> **WORK ITEM**
Copy exactly, please, each line of the data below until the line that contains "The image size is (1134, 419)." has been copied, beginning at the top.

> **DATA TO PROCESS**
○ ○ ○ ○

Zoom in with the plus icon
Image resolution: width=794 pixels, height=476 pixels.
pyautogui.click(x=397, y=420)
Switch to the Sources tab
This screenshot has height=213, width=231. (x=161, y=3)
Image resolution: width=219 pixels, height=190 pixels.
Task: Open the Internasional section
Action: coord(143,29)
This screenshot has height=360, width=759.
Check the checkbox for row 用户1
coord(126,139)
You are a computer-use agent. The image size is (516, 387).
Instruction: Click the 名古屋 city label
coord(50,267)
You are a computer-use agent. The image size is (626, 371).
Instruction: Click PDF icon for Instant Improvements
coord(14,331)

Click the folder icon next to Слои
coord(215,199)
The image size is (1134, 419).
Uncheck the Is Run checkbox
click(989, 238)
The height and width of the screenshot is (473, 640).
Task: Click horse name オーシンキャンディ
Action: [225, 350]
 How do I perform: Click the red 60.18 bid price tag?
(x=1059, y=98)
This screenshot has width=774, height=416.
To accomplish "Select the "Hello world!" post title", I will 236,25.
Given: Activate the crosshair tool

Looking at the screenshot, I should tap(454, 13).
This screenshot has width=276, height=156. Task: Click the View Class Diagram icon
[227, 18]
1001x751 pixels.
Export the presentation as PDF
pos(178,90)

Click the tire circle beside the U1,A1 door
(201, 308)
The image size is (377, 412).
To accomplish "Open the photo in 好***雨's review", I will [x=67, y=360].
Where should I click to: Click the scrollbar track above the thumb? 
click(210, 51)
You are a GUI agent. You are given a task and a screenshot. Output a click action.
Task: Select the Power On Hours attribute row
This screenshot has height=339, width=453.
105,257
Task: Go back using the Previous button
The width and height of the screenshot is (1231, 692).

○ ○ ○ ○

> **YOUR SOLUTION**
Zoom in with the plus icon
Image resolution: width=794 pixels, height=476 pixels.
pyautogui.click(x=397, y=420)
Switch to the Sources tab
This screenshot has height=213, width=231. (x=161, y=3)
Image resolution: width=219 pixels, height=190 pixels.
Task: Open the Internasional section
Action: coord(143,29)
This screenshot has height=360, width=759.
Check the checkbox for row 用户1
coord(126,139)
You are a computer-use agent. The image size is (516, 387).
Instruction: Click the 名古屋 city label
coord(50,267)
You are a computer-use agent. The image size is (626, 371).
Instruction: Click PDF icon for Instant Improvements
coord(14,331)

Click the folder icon next to Слои
coord(215,199)
The image size is (1134, 419).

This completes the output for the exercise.